%%

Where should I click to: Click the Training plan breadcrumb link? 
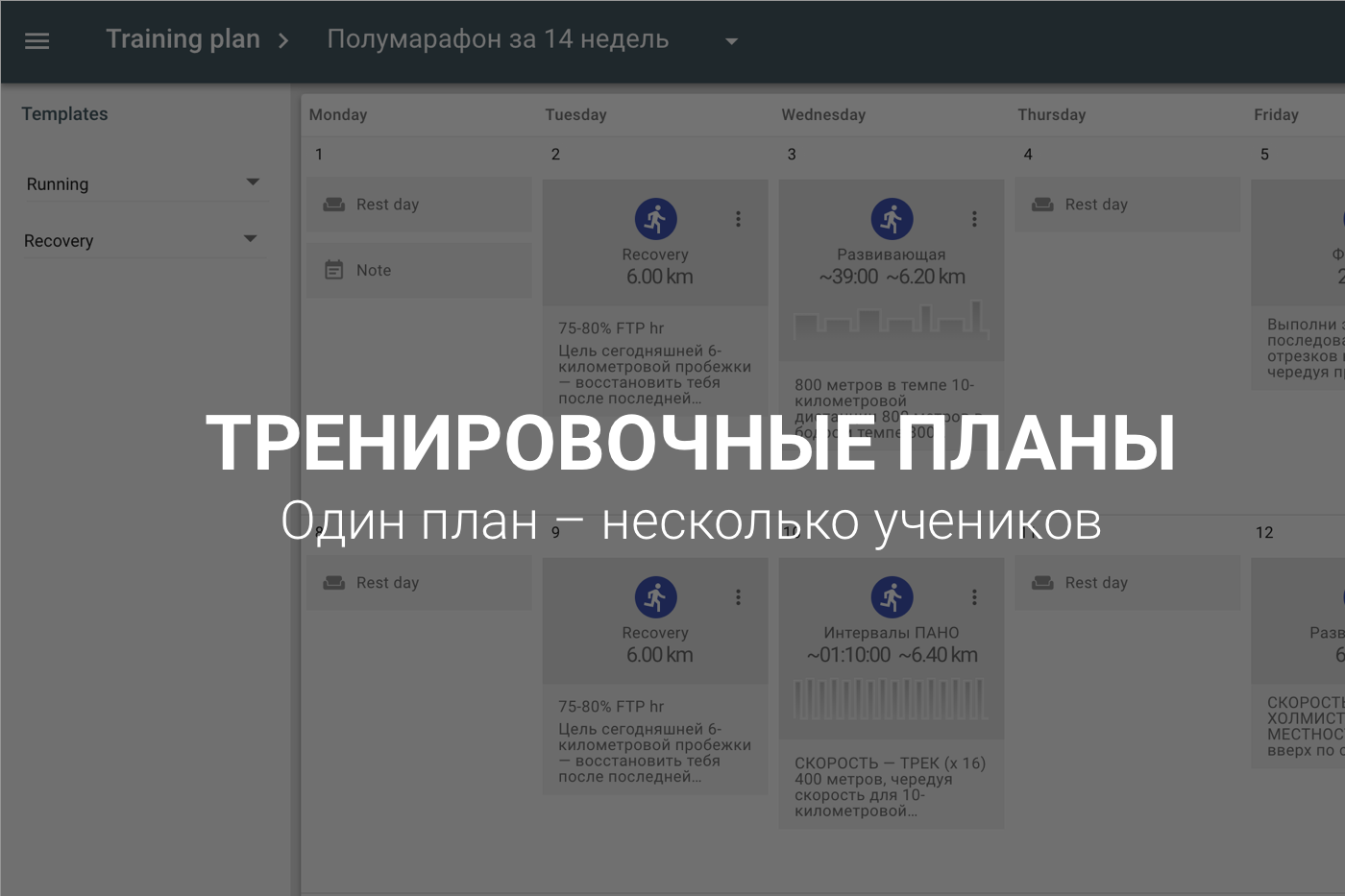pos(183,38)
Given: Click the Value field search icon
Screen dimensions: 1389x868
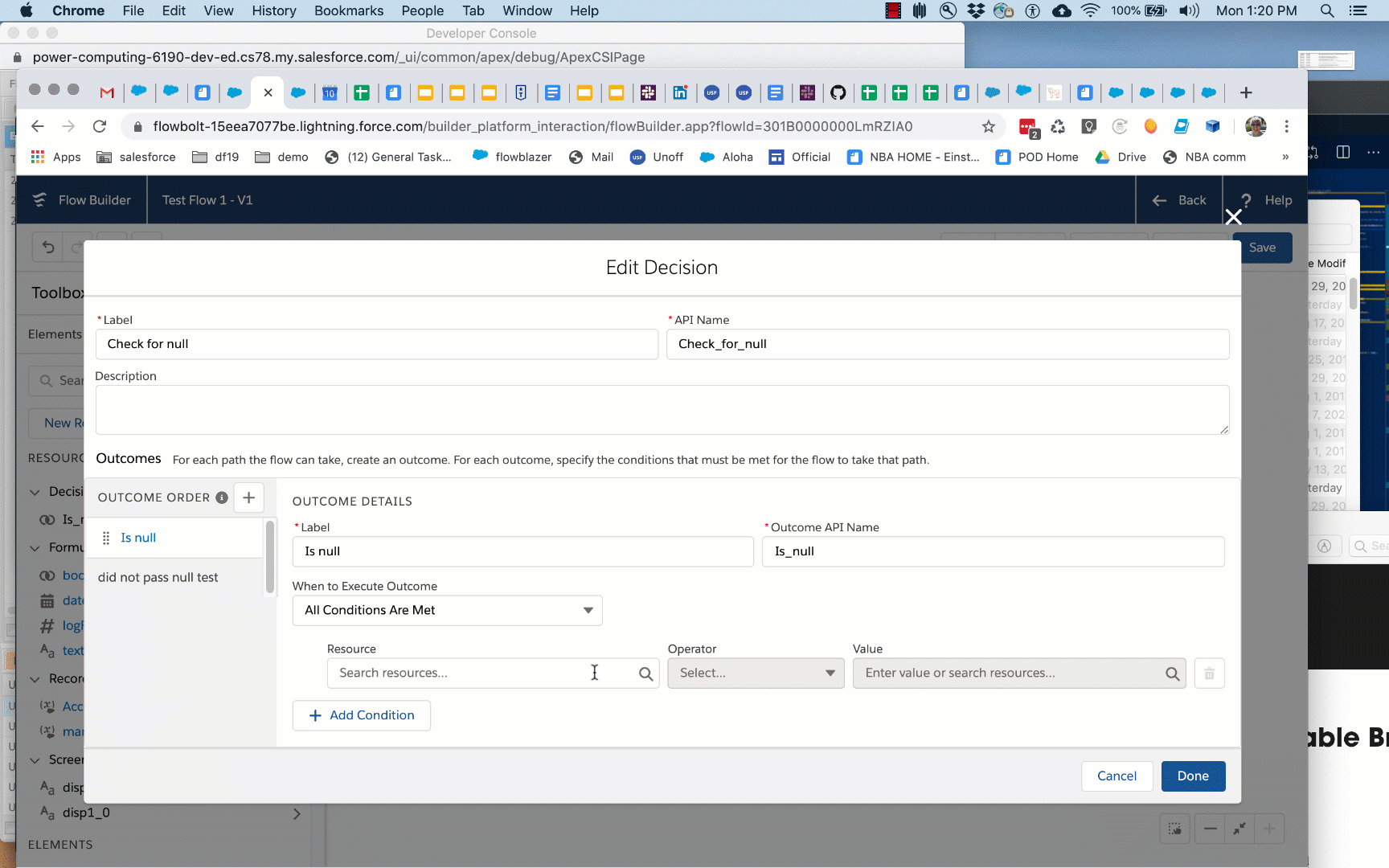Looking at the screenshot, I should click(x=1172, y=674).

%%

_PROMPT_
Exact repetition of the material above is required, with the images removed.

_RESPONSE AREA_
Where should I click to: Click the Training plan breadcrumb link? 
pos(183,38)
Given: Click the Value field search icon
Screen dimensions: 1389x868
Looking at the screenshot, I should click(x=1172, y=674).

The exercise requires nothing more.